Per questo mi chiamo Giovanni

Il romanzo “Per questo mi chiamo Giovanni” è stato scritto da Luigi Garlando e la prima edizione è stata pubblicata nel 2004. Ambientato nella Palermo del 2002  rappresenta una testimonianza dell’opera di Giovanni Falcone, magistrato italiano nato nel 1939 ed assassinato dalla mafia il 23/05/1992.

Il protagonista è un bambino di nome Giovanni, che, in occasione del suo decimo compleanno, trascorre la giornata insieme al padre, che gli racconta la storia del suo nome, datogli in onore di Giovanni Falcone.

I due si incamminano per le stradine di Palermo e mentre camminano il padre mostra al  figlio tutti i posti in cui è vissuto Giovanni Falcone, ripercorrendo le tappe fondamentali della sua esistenza

Sin da piccolo Giovanni F.  aveva aiutato gli indifesi e spesso per farlo si era cacciato nei guai.

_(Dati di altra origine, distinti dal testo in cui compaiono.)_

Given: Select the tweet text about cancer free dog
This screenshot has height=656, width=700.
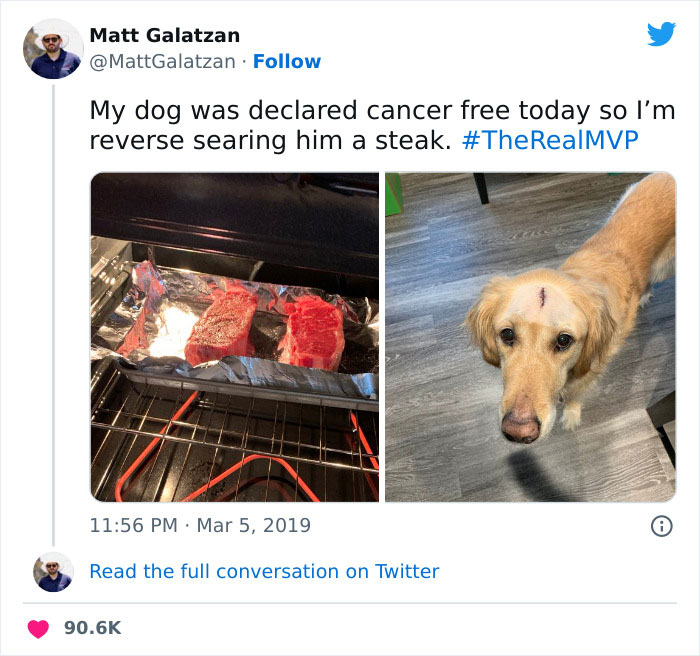Looking at the screenshot, I should (x=382, y=125).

Aveva frequentato il Convitto Nazionale e successivamente l’Accademia Navale che poi aveva abbandonato per seguire il suo sogno ovvero quello di studiare legge. Dopo aver concluso gli studi Giovanni F. iniziò a lavorare a Palermo.

Il suo primo processo contro la mafia fu contro un certo Don Marino, accusato di molti delitti ma che per mancanza di prove fu assolto.

Successivamente Giovanni F, deciso a sconfiggere la mafia, iniziò a raccogliere molte prove che la infastidivano tanto da adoperarsi per ucciderlo.

Infatti Giovanni F. per andare al lavoro veniva scortato dalla polizia ed era costretto a vivere una vita come un topo, senza avere contatti con il mondo esterno. Tutto questo lavoro fu ripagato quando nel maxi processo, l’11 febbraio 1986, 210 mafiosi furono condannati a 19 ergastoli. Da quel momento Giovanni F. fu odiato dalla maggior parte della città: infatti molti  operai scesero in piazza a manifestare perché  avevano perso il lavoro presso i cantieri gestiti illegalmente dai mafiosi. Allora l’illustre magistrato fu costretto a trasferirsi a Roma dove preparò “una grande macchina da guerra” contro la mafia. Ma, il 23 maggio 1992, un sabato mattina  fu fatto saltare in aria mentre ritornava nella sua amata città. Questa drammatica vicenda fa capire al piccolo Giovanni quanto sia sbagliato assecondare l’omertà perché sarebbe come rendere vano il sacrificio dell’illustre Giovanni.

Il libro mi ha molto colpito perché attraverso gli occhi di un bambino ti fa capire la crudeltà della mafia. La lettura è molto fluida e coinvolgente adatta a lettori di ogni età, ma ancor più ai ragazzi della mia età.